(New York) L’euro est tombé à son plus bas niveau face au dollar en près de trois ans mercredi, plombé par des inquiétudes grandissantes sur la santé de l’économie européenne avec une attention particulière portée à l’Allemagne.

Agence France-Presse

Vers 15 h HE, la monnaie unique européenne était en baisse de 0,45 % face au billet vert, à 1,0867 dollar, un niveau plus vu depuis mai 2017.

Selon des données publiées mercredi par Eurostat, la production industrielle a reculé de 2,1 % en décembre 2019 au sein des pays de l’UE.

La semaine dernière, la France (-2,8 %), l’Allemagne (-3,5 %) et d’autres États membres de la zone euro avaient déjà fait part d’un net recul de leur production industrielle en décembre sur un mois.

Pour Joe Manimbo de Western Union, ces chiffres ne sont pas de nature « à inspirer la confiance avant le rapport de vendredi sur la croissance (de la zone euro, NDLR) au quatrième trimestre. »

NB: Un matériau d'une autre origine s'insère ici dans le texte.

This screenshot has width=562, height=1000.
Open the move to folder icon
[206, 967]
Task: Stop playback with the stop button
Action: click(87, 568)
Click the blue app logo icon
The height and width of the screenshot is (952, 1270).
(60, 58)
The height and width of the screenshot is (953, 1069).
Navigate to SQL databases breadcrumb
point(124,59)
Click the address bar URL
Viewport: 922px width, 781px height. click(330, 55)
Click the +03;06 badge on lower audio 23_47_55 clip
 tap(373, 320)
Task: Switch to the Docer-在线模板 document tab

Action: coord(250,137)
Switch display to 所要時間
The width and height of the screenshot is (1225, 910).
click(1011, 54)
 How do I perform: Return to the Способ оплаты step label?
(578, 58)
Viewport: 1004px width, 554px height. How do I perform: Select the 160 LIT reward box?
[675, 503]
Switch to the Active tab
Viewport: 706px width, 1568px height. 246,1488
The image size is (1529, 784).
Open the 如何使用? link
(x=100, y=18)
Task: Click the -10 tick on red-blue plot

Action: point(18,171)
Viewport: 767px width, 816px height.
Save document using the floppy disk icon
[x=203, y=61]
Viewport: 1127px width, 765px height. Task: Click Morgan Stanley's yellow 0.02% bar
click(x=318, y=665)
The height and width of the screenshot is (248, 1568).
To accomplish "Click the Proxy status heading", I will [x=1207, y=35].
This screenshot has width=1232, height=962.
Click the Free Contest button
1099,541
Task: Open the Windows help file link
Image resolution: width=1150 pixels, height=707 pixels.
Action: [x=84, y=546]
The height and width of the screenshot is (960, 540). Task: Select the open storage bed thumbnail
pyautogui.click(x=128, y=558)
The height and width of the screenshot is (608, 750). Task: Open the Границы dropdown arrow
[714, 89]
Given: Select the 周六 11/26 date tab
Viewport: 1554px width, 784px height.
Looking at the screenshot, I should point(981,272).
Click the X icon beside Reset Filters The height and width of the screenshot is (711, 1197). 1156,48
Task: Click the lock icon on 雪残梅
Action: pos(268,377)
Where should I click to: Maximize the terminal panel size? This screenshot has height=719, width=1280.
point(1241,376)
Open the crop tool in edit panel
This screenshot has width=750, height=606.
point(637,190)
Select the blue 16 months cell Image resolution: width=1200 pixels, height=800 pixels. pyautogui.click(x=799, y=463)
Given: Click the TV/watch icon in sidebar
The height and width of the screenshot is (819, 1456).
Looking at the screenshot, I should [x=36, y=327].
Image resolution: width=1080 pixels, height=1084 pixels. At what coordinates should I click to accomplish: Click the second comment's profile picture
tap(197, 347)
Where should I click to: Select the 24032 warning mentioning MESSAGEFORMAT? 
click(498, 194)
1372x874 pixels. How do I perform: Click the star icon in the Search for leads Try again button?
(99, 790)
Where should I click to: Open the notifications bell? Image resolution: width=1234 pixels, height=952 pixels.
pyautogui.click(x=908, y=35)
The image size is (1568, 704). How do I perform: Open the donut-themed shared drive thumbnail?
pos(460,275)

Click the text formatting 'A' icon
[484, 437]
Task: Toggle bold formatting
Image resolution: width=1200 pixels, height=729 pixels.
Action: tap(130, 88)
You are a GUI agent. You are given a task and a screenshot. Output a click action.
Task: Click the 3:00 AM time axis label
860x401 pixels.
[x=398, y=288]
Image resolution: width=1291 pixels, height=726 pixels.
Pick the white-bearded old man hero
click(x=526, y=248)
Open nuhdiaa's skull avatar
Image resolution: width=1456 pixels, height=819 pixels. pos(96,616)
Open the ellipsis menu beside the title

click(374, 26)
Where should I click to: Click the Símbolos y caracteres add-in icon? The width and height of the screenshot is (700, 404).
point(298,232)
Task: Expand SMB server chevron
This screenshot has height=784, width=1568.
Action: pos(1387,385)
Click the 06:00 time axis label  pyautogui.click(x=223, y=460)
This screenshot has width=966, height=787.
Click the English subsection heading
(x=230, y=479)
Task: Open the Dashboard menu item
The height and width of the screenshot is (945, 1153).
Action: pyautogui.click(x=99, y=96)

Selon le consensus des analystes, la croissance de la zone euro devrait s’établir à 0,1 %.

En Allemagne, où les chiffres du PIB au dernier trimestre 2019 seront aussi publiés vendredi, les prédictions sont encore moins optimistes.

« On s’attend à une stagnation, voire à une contraction avec une économie allemande vacillante », commente Mazen Issa de TD Securities. Au deuxième trimestre 2019, le PIB allemand avait reculé de 0,1 % avant de légèrement rebondir au trimestre suivant.  

L’euro a perdu environ 3 % face à la devise américaine depuis le début de l’année, alors que les acteurs du marché semblent de plus en plus craindre une récession sur le continent européen.

Au niveau politique, l’incertitude en Allemagne retient également l’attention des acteurs du marché.

Annegret Kramp-Karrenbauer, la dauphine désignée d’Angela Merkel, a renoncé à succéder à la chancelière et annoncé lundi abandonner la présidence du parti conservateur.

Face à la faiblesse de l’euro, la Banque centrale européenne (BCE) pourrait être poussée à agir afin de stimuler la croissance.

Pour autant, la plupart des investisseurs ne s’attendent pas, du moins à court terme, à une baisse des taux d’intérêt dans la zone euro, ces derniers étant déjà négatifs (-0,50 %).

Selon des données compilées par l’agence Bloomberg, 92 % des acteurs du marché estiment que la BCE va maintenir ses taux inchangés lors de sa prochaine réunion de politique monétaire en mars.